A Monogamia da CRIAÇÃO (supracultural) e a Poligamia POSTERIOR (cultural) em Antítese vistas por uma relação com a GRAÇA DE DEUS: Alguns Apontamentos introdutórios sobre esta questão.


      O presente ensaio exegético tem como objetivo trabalhar a relação antitética existente entre a monogamia e a poligamia. A metodologia para tal investigação passará pela compreensão de dois textos que servirão de laboratório (Gn.2:24; Gn.16). Em suma, a ideia fundante passará pela relação TESE-ANTÍTESE ou o elemento supracultural e cultural visto nas informações textuais. Tal perspectiva tem conotação pedagógica, de modo que, tenhamos diante de nós a clareza quanto a intertextualidade. Finalmente, veremos a graça o funcionamento da graça de Deus nesta dinâmica.   

      De forma categórica lemos em Gn.2:24 o estabelecimento do casamento monogâmico/heterossexual. O texto acaba por funcionar numa dinâmica contextual em que alguns elementos são descritos. De forma, mais reduzida observamos o estabelecimento da mulher num viés distinto (2:21,22). Logo depois foi traga ao homem que disse:esta é agora osso dos meus ossos, e carne da minha carne; esta será chamada mulher, porquanto do homem foi tomada” (2:22).
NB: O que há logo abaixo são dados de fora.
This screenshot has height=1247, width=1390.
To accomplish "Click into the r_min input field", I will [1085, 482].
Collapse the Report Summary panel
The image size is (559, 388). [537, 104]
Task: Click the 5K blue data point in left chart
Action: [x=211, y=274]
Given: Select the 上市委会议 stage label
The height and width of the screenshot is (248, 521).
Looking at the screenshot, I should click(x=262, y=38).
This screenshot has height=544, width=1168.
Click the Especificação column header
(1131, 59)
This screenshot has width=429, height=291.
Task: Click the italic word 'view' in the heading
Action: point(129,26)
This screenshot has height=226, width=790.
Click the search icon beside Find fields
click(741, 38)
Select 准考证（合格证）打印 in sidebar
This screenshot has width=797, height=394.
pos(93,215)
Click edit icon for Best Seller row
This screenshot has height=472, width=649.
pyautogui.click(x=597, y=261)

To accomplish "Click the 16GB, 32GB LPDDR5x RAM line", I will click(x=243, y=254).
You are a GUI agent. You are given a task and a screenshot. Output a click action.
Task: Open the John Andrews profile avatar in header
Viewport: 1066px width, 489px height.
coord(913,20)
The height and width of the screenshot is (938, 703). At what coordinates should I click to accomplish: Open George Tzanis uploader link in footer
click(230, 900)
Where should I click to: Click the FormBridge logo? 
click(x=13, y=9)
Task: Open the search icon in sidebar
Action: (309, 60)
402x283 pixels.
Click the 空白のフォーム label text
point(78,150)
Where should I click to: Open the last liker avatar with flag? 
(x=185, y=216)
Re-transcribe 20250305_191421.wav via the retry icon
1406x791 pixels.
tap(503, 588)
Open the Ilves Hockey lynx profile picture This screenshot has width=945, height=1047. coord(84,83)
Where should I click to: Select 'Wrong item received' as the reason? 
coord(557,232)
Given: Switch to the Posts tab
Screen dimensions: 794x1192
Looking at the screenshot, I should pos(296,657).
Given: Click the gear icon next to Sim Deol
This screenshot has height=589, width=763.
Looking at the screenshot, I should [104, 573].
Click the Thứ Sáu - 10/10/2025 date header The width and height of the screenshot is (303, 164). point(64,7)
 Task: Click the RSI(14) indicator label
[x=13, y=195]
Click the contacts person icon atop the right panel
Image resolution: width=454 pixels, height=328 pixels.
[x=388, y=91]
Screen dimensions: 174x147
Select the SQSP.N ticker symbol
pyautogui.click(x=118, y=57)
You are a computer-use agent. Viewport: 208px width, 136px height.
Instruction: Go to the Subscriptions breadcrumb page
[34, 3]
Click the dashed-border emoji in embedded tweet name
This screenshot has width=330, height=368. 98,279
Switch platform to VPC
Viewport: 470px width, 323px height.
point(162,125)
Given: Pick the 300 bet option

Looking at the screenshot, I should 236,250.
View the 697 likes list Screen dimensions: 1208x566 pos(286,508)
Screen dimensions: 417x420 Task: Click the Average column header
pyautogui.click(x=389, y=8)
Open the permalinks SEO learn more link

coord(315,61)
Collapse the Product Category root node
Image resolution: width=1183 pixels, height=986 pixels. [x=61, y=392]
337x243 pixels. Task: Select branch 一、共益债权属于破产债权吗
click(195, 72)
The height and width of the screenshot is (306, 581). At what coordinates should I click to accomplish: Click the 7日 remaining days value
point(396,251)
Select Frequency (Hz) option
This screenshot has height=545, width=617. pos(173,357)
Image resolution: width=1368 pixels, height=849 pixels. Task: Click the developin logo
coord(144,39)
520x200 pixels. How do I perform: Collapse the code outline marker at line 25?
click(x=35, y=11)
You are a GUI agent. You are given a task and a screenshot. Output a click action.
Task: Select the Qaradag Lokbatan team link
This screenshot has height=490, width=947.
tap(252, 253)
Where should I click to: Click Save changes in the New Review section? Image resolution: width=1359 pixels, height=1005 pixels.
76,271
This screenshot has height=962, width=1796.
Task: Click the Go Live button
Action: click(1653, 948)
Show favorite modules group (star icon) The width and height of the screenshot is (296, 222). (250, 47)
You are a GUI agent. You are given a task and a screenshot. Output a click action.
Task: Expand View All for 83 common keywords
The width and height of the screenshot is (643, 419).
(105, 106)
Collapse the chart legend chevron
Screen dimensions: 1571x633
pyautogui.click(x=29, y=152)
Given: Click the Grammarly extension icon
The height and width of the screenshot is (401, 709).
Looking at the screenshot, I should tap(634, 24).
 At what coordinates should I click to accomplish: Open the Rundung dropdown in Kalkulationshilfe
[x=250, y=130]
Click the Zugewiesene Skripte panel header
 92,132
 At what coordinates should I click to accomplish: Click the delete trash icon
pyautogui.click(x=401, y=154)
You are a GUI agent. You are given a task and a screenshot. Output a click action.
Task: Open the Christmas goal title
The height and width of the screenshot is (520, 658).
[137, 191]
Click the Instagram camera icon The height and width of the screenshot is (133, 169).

Nossa questão está fundamentada no comentário do narrador em 2:24: 

   “portanto deixará o homem o seu pai e a sua mãe, e apegar-se-á à sua mulher, e serão ambos uma carne” (דָבַ֣ק בְּאִשְׁתּ֔וֹ וְהָי֖וּ לְבָשָׂ֥ר אֶחָֽד׃). 

  Esta primeira expressão (“...e apegar-se-á à sua mulher”) sugere que tanto a paixão quanto a permanência devem caracterizar o casamento. O amor de Siquém é descrito como “sua alma apegou-se a Diná” (Gn 34:3). As tribos de Israel têm a certeza de que manterão sua própria herança; isto é, será deles permanentemente (Nm 36:7-9). Israel é repetidamente exortado a “se apegar ao Senhor” (Dt 10:20; 11:22; 13:5, etc.). O uso dos termos “abandonar” e “pegar” no contexto da aliança de Israel com o Senhor sugere que o AT via o casamento também como uma espécie de aliança (WENHAM. Vol. 1: Word Biblical Commentary: Genesis 1-15, p.71). Assim, percebemos que o casamento heterossexual/monogâmico sempre foi visto como a norma divina desde o início da criação. A instrução mosaica mostra esforços consideráveis para salvaguardar esse ideal contra sua dissolução, esclarecendo o que é “família”. A sexualidade foi fundamental para definir o que era uma família em Israel; a abolição das fronteiras sexuais ameaçava a identidade dessa instituição social central. Sem limites apropriados, a “família” cessou, e a consequência foi a ruína de Israel como nação, o mesmo destino sofrido por seus predecessores (Lv 18:24-30). Fortes proibições contra ofensas sexuais muitas vezes prescreviam a pena de morte, como no caso dos pecados hediondos de assassinato e idolatria (MATHEWS. Vol. 1A: Genesis 1-11:26, The New American Commentary, p.224). Assim, o preceito em voga pode ser visto num viés paradigmático para o estabelecimento do casamento com gêneros diferentes e um só cônjuge, algo que acaba por expor o princípio da exclusividade.  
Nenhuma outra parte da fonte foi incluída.